Dominamos o ciclo do enriquecimento do urânio, fabricamos e possuímos aceleradores de partículas (o Laboratório Nacional de Luz Síncrotron está em funcionamento e vem aí o Sirius, com 165 metros de diâmetro e 650 milhões de reais de investimentos), e estamos aprendendo a fazer submarinos nucleares, aviões de caça supersônicos e sistemas de transporte a levitação magnética (o Cobra-Maglev da Coppe), por exemplo.
Na internet, alguns mexicanos gostam de apresentar – ao contrário de nós mesmos, que não nos arriscamos a fazer o mesmo – como “mexicana” uma suposta superioridade em manufatura com relação ao resto da América Latina, que se desmente pelos seguintes fatos:
- A quase totalidade das fábricas instaladas no México são de outros países – não existe uma única marca mexicana de automóveis ou de bens de consumo avançados.
- O comércio exterior do México, embora volumoso, é tradicionalmente deficitário.
- A pesquisa e a engenharia de caráter industrial são majoritariamente desenvolvidas em outras regiões do mundo.
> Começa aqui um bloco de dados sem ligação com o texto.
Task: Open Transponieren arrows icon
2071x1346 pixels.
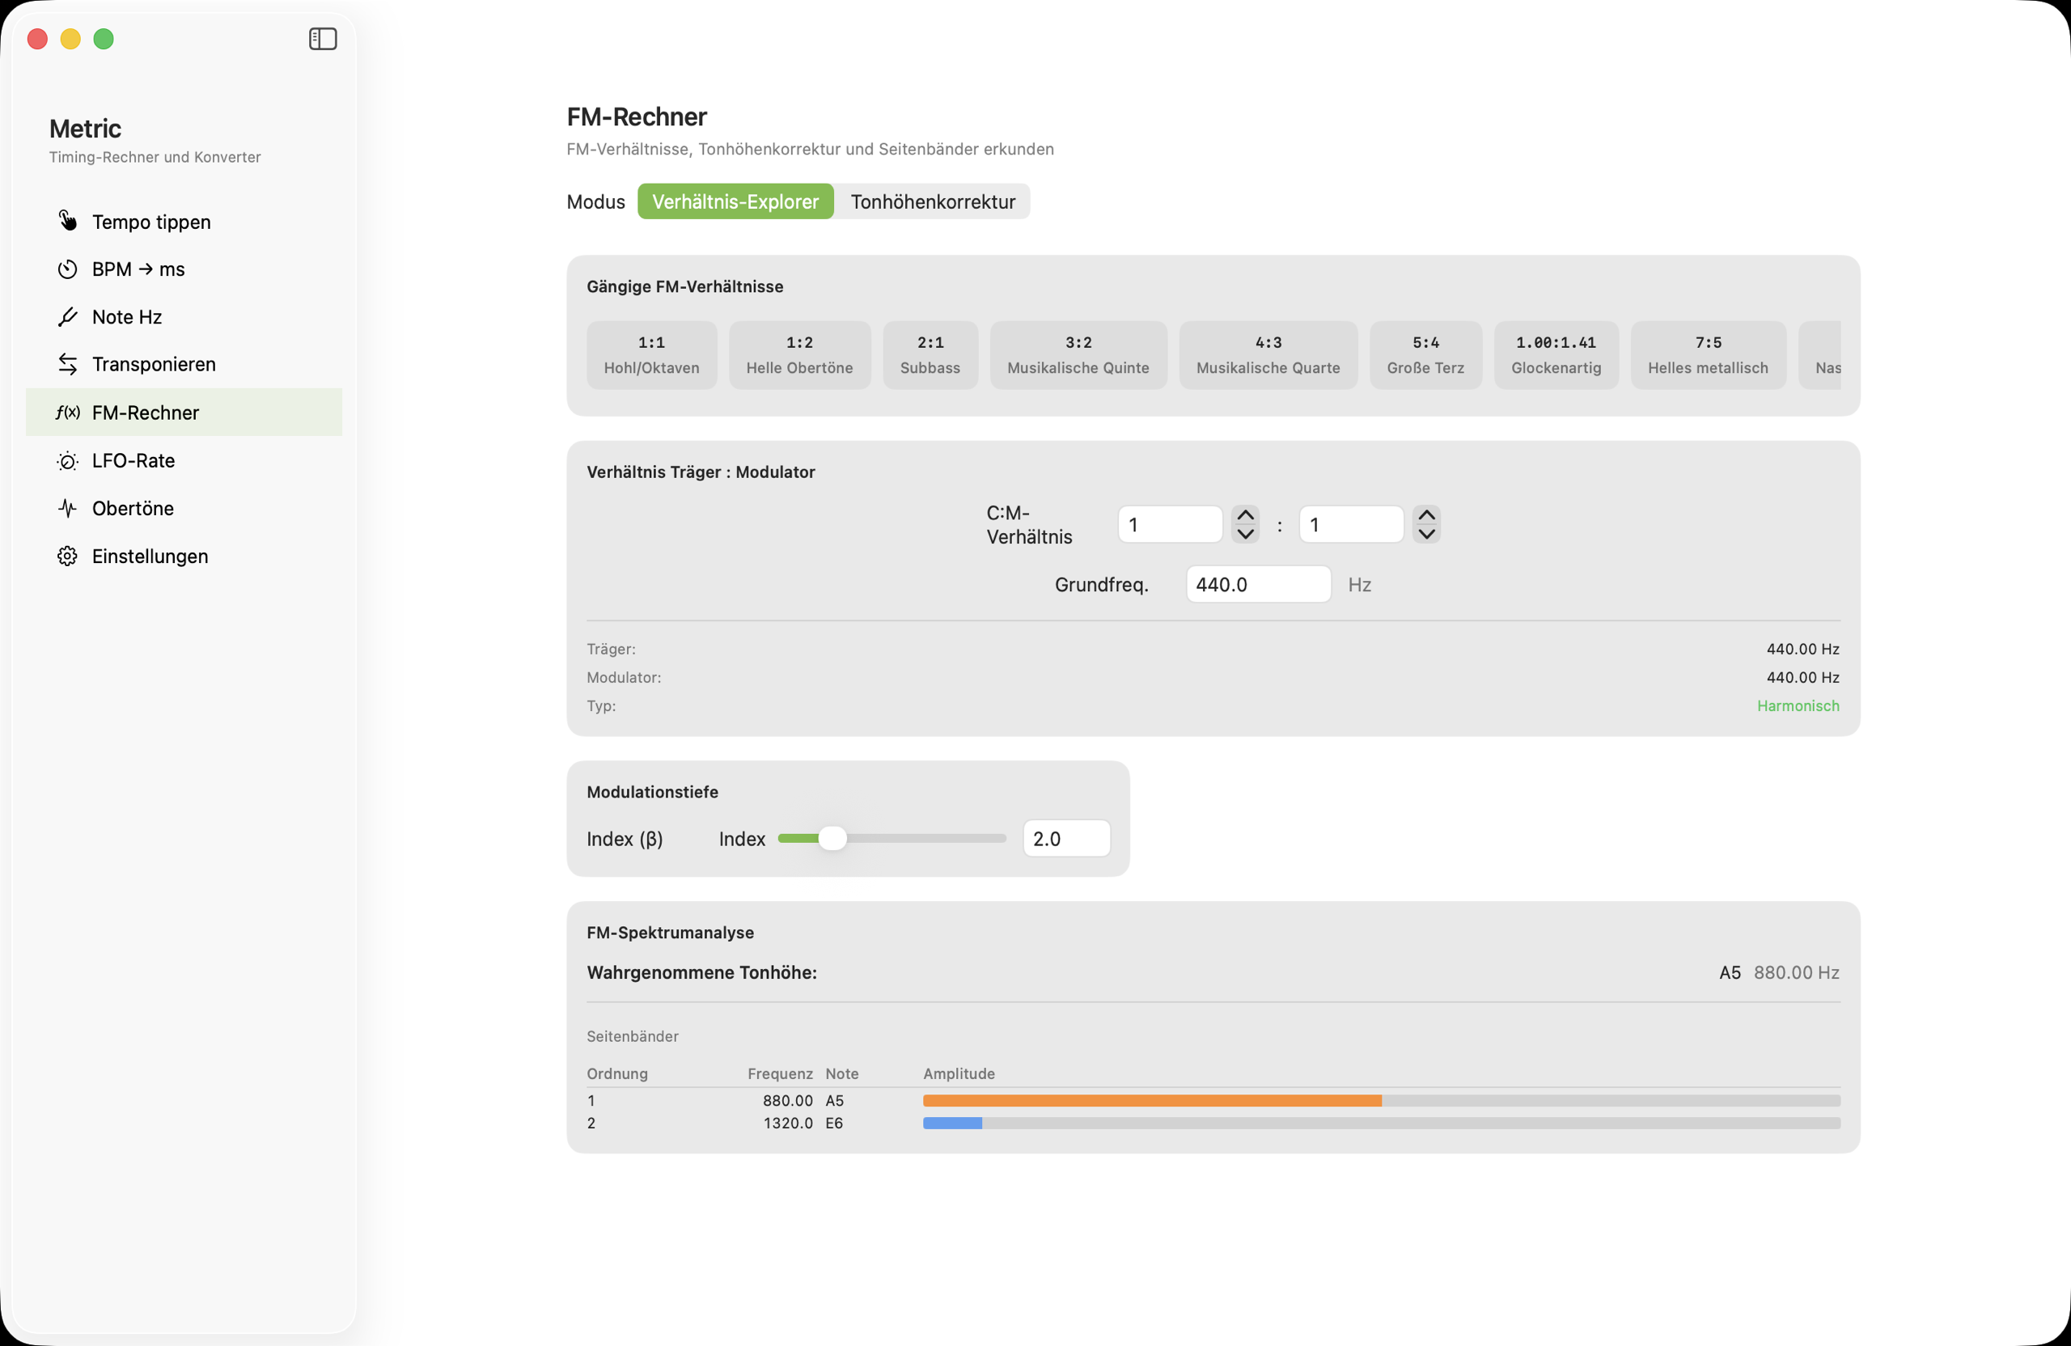Action: coord(67,364)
- Se não fossem os baixos salários e o mercado dos Estados Unidos do outro lado da fronteira, os mexicanos sequer teriam a sombra do parque “industrial” que possuem.
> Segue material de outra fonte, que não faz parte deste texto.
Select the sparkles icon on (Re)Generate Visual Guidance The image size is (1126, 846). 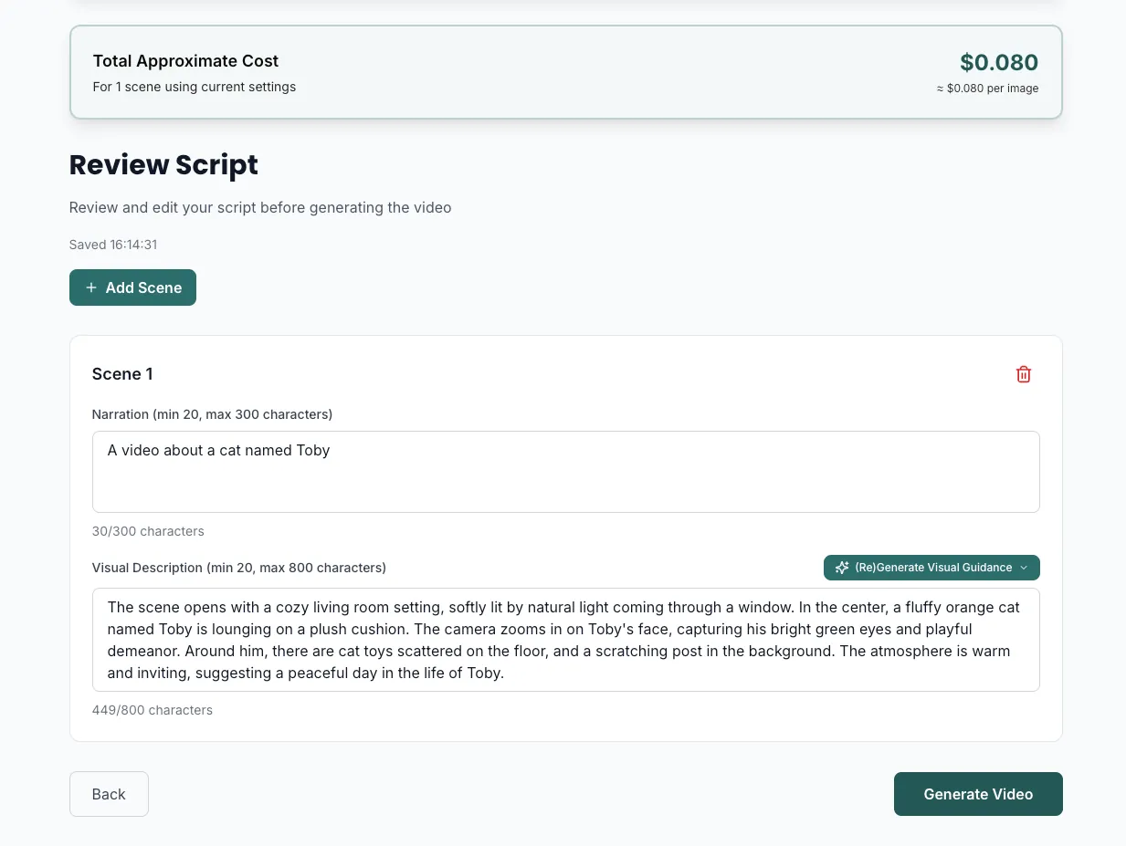[841, 568]
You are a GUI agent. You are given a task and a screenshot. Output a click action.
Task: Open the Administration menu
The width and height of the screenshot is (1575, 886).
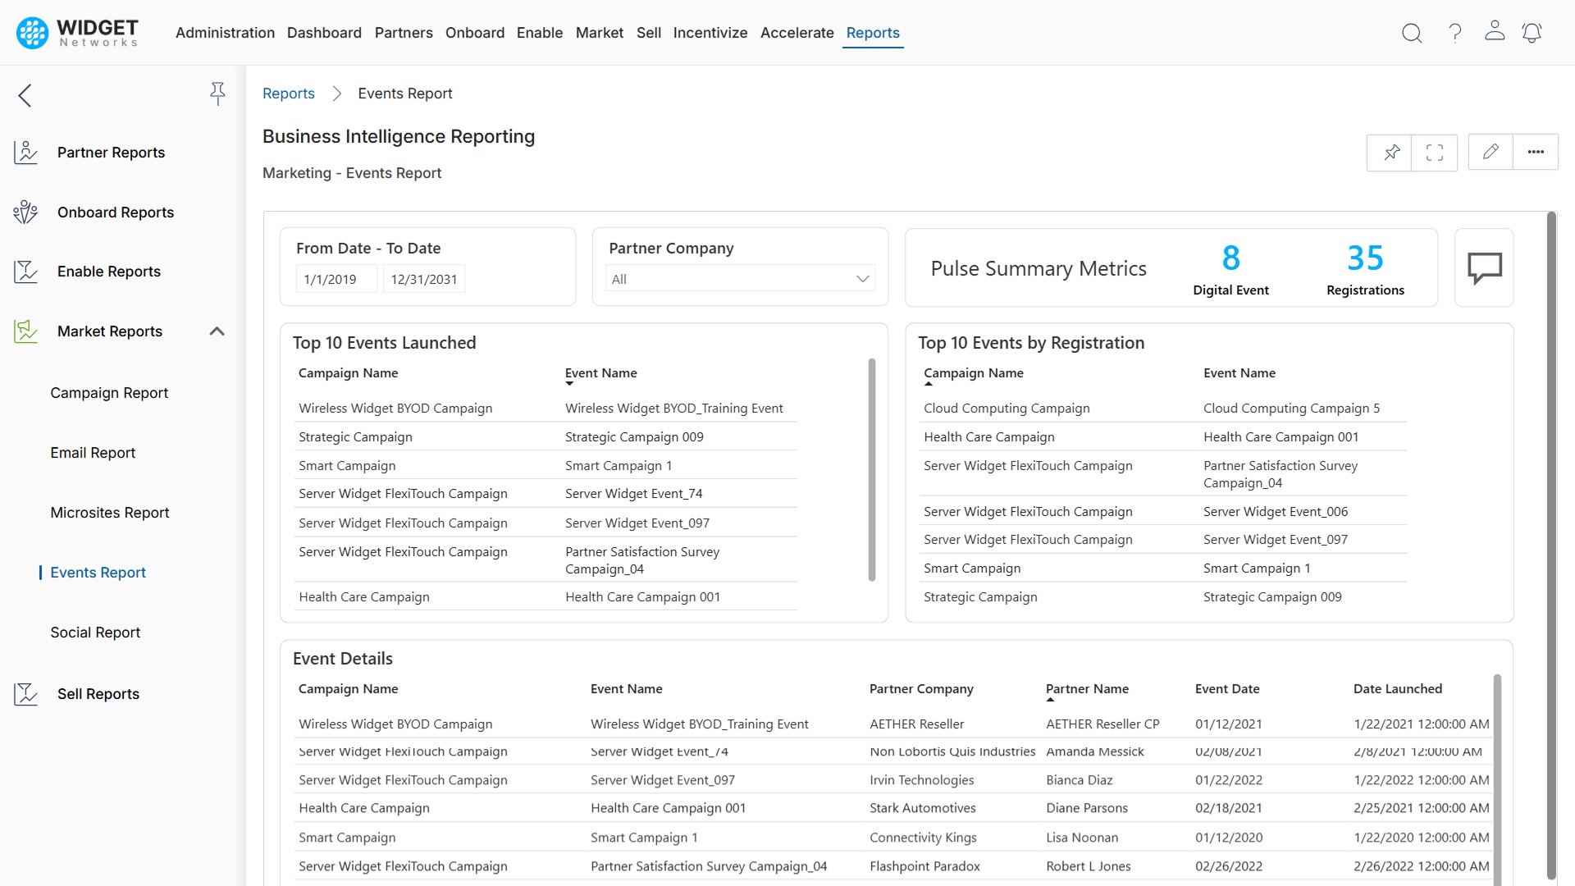(225, 33)
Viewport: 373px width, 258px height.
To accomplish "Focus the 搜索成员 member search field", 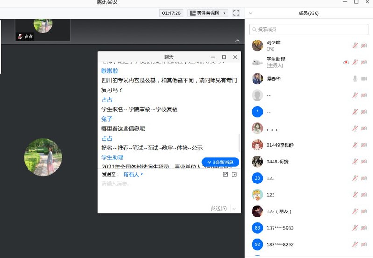I will tap(308, 29).
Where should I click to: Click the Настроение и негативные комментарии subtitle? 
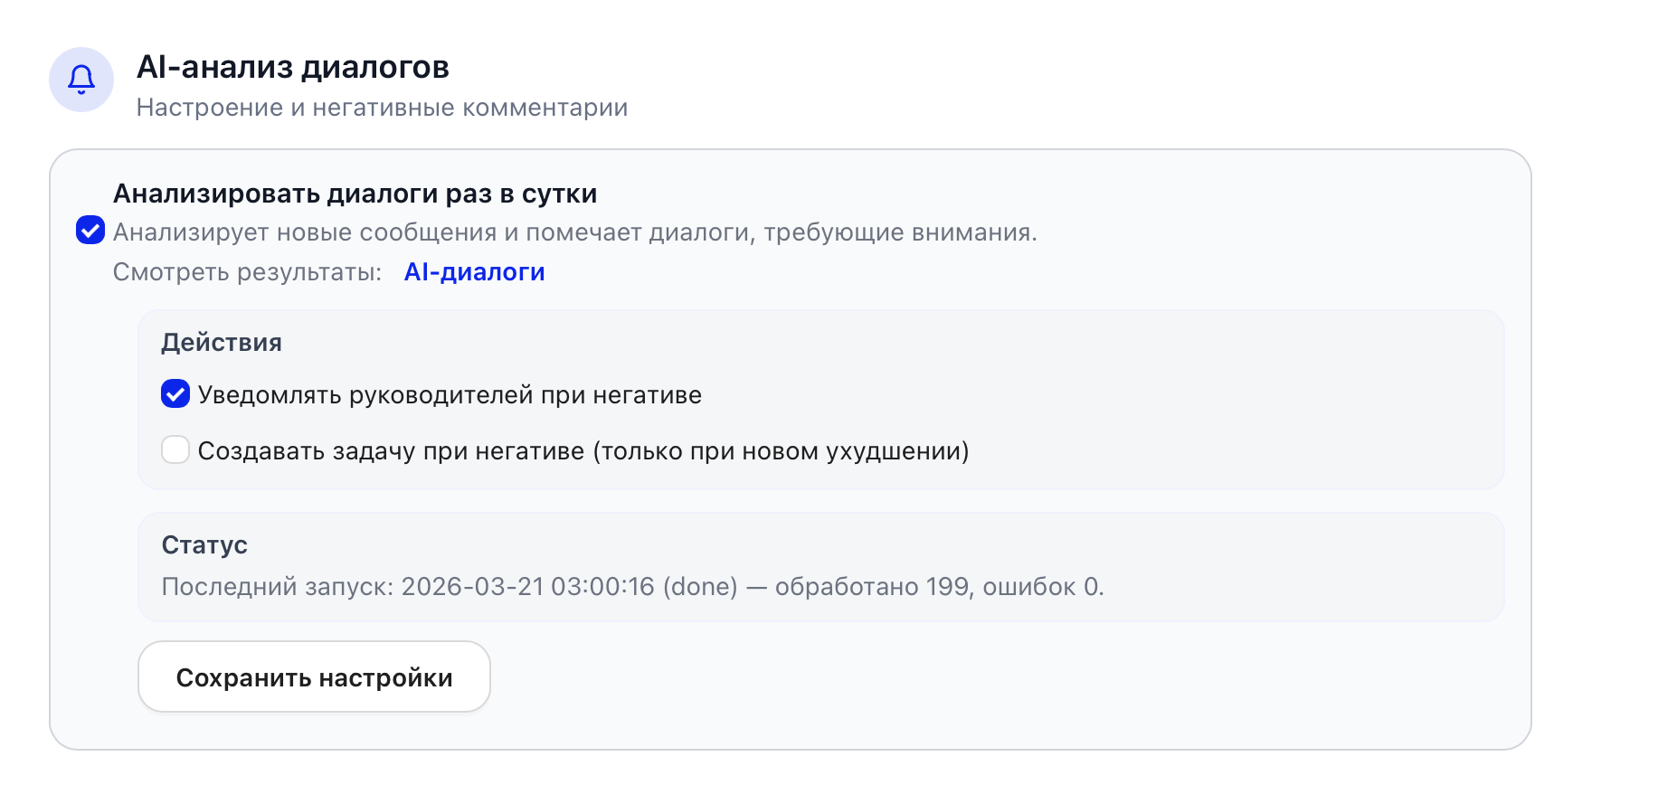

E não seriam um país exportador, considerando-se que 90% do que fabricam, tem como destino o TLCA – NAFTA (Canadá e Estados Unidos).
Trata-se, portanto, de condições, que não seria possível repetirmos aqui mesmo se quiséssemos – o que não é o caso – ou  se viajássemos para a fronteira de Tijuana e regredíssemos de volta no tempo.
Mesmo quando se considera a indústria automobilística, paradigma de uma suposta superioridade industrial mexicana com relação ao Brasil, até mesmo pesquisadores daquele país se recusam a endossar isso.
Esse é, por exemplo, o caso do estudo“Industria Automotriz en México y Brasil: Una comparación de resultados después  de la crisis de 2008”, da Dra. Lourdes Alvarez Medina, da UNAM – a maior universidade do México, que conclui seu texto da seguinte forma:
“Respecto a las características de cada industria se observa que México no ha desarrollado marcas propias, importa una gran cantidad de autopartes y componentes y no ha diversificado sus exportaciones ni tiene procesos de innovación importantes. Depende completamente del mercado de los Estados Unidos y ha descuidado su mercado interno.
 
Brasil por su parte tiene algunos productores locales de autobuses y chasis, tiene una cadena productiva mejor conformada y en algunos modelos tiene contenido local hasta de 90% y sus exportaciones automotrices están muy diversificadas y su mercado interno creció en tiempo de crisis. Además, los autos manufacturados en Brasil consumen gasolina y etanol en diferentes proporciones lo que le da a la flota vehicular brasileña cierta independencia del petróleo.”
 
Com todo o respeito pelo sofrido passado do México, que perdeu metade de seu território para os EUA, e pelo povo mexicano, sua arte, cultura milenar e literatura, se me perguntassem, principalmente, hoje, se preferiria estar no lugar do México ou do Brasil, ficaria – ao contrário do que muita gente pensa por aqui – na condição em que estamos.
Considerando-se nosso território, população, economia, capacidade de cooperação e articulação, dimensão e projeção geopolítica, ainda é preferível ser o principal país da América do Sul, do que um mero apêndice  norte-americano.